But what the film lacks in originality, it makes up for in style.  Everything is beautiful, glitzy, reminiscent of old Hollywood, and the first part of the film is silent, except for a music track, with a few key dialogue cards, the way the films of the 1920's presented their tales.  It turns out most dialogue isn't even necessary, and actors can say more with a gesture or a look than they can say with words.  The language of film has many dialects, and just because this one is so rarely used any more doesn't mean that it can't be used again, with the audience being able to understand it.  It's a bit like Latin, it's a mostly-dead language but there will always be people made to study it, because it's the foundation for so many other ways of speaking.  
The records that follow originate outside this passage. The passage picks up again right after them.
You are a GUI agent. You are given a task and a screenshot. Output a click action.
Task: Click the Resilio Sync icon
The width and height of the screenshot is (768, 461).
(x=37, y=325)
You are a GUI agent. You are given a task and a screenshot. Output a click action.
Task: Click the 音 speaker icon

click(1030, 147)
In the second part of the film, taking place after synchronized sound is introduced in Hollywood, "The Artist" dispenses with the dialogue cards, but allows in sound effects to help tell the story.  It's a little too self-reflexive, however, that the main character notices the change, which temporarily might remind the audience that they are watching a film.  Finally, in the closing scene, there are some spoken lines, because there's just no real way to end this except to pull back from a movie set, reminding us that we have been, in fact, watching something that was being shot on a movie set.  And we hear the director call "Cut" along with the bustle of the production personnel and technicians.  

Normally, I'm against Hollywood films about making Hollywood films, or the problems of the cast and crew making them, because it's too much like Hollywood licking itself for fun.  And it often seems like the last refuge for filmmakers who don't have any other ideas about what to film.  "Uh, why don't we make a film about people who don't know what to make a film about?"  Nice try, guys, we all made that same movie in film school.  
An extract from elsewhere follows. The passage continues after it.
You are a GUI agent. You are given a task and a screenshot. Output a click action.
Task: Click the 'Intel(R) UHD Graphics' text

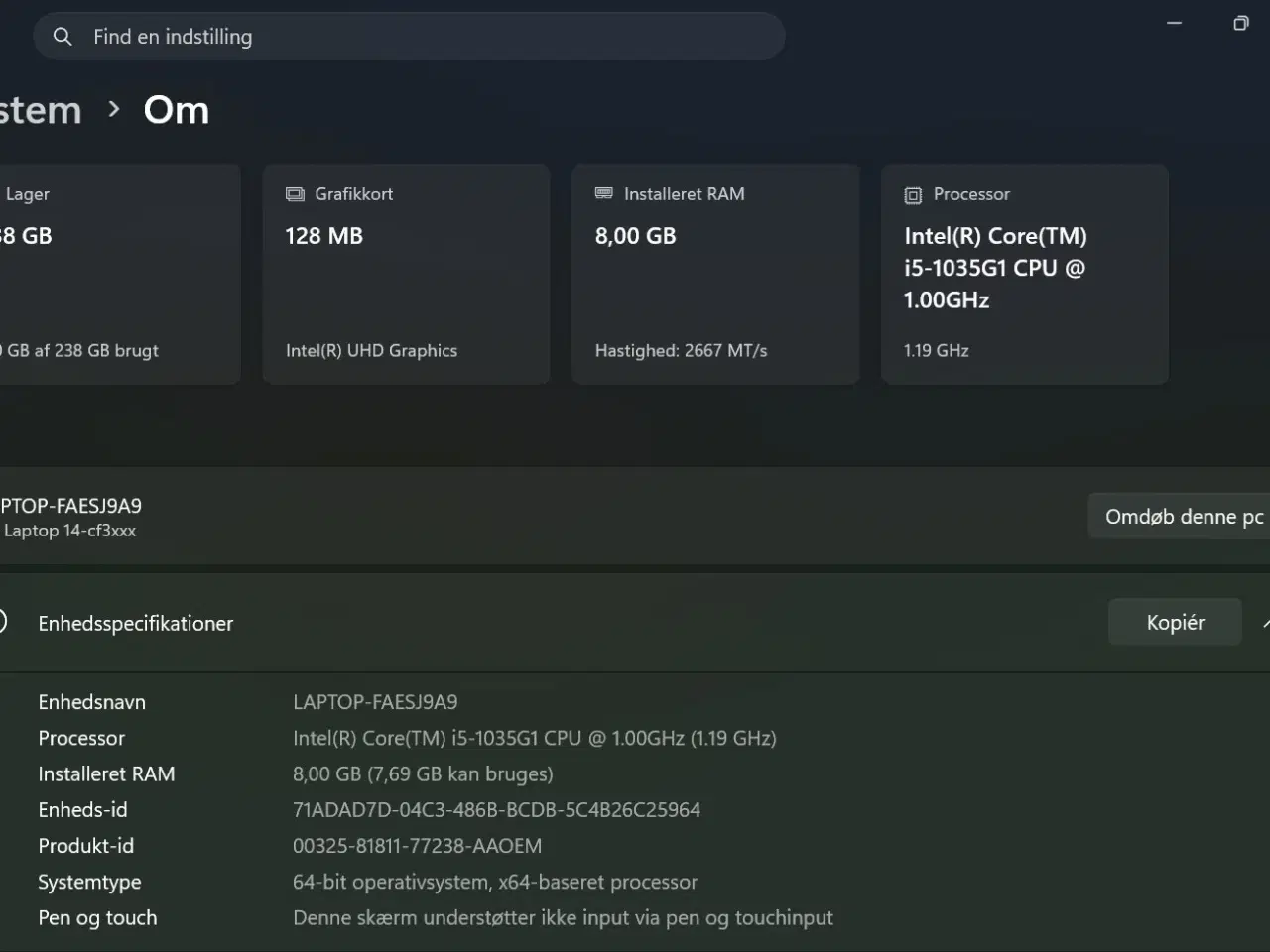371,351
But, since this was made by a French director and filmed (more or less) outside the Hollywood studio system, I can try to make allowances, especially since the filmmakers within the film never had any problems with writer's block (or director's block) - they were filled with ideas, the only problems came from the technical aspects of making films.  And the films they were making never turned into the film I was watching, so that's another plus.  

As another nice accidental tie-in with last night's film, both "The Artist" and "The Wolf of Wall Street" feature stock market crashes as plot points, just in different years - the 1929 crash and the Black Monday one in 1987.
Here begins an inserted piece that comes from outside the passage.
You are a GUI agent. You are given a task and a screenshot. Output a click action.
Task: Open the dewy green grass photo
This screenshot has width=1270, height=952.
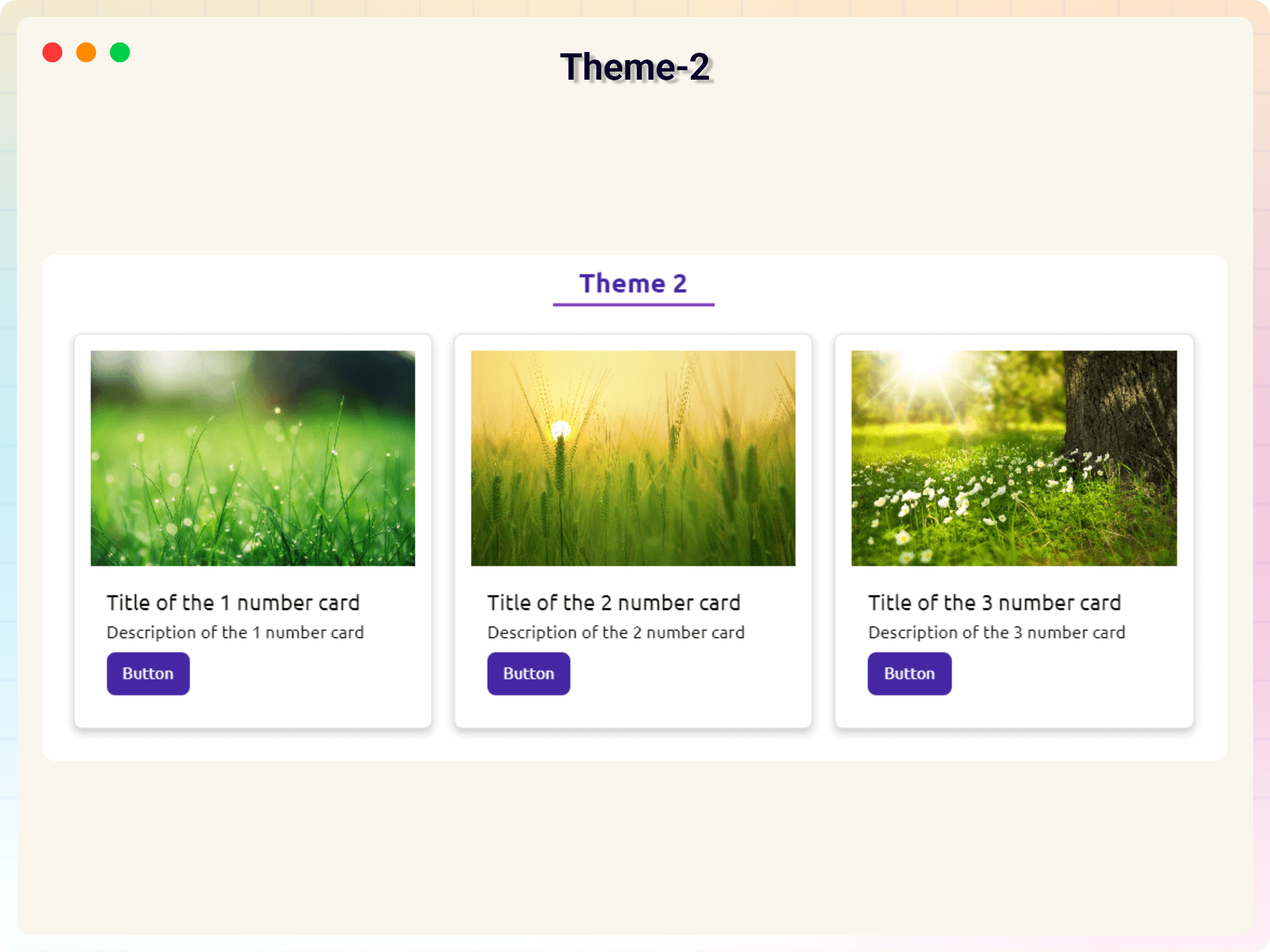tap(253, 458)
Also starring Bérénice Bejo (last seen in "A Knight's Tale"), John Goodman (last seen in "The Internship"), James Cromwell (last seen in "The Cheap Detective"), Penelope Ann Miller (last seen in "Biloxi Blues"), Missi Pyle, Joel Murray, Bill Fagerbakke, Uggie the dog (last seen in "The Campaign"), with cameos from Malcolm McDowell (last seen in "Hidalgo"), Ken Davitian, Nina Siemaszko (last seen in "Jakob the Liar"), Hal Landon, Jr. (last seen in "Pacific Heights")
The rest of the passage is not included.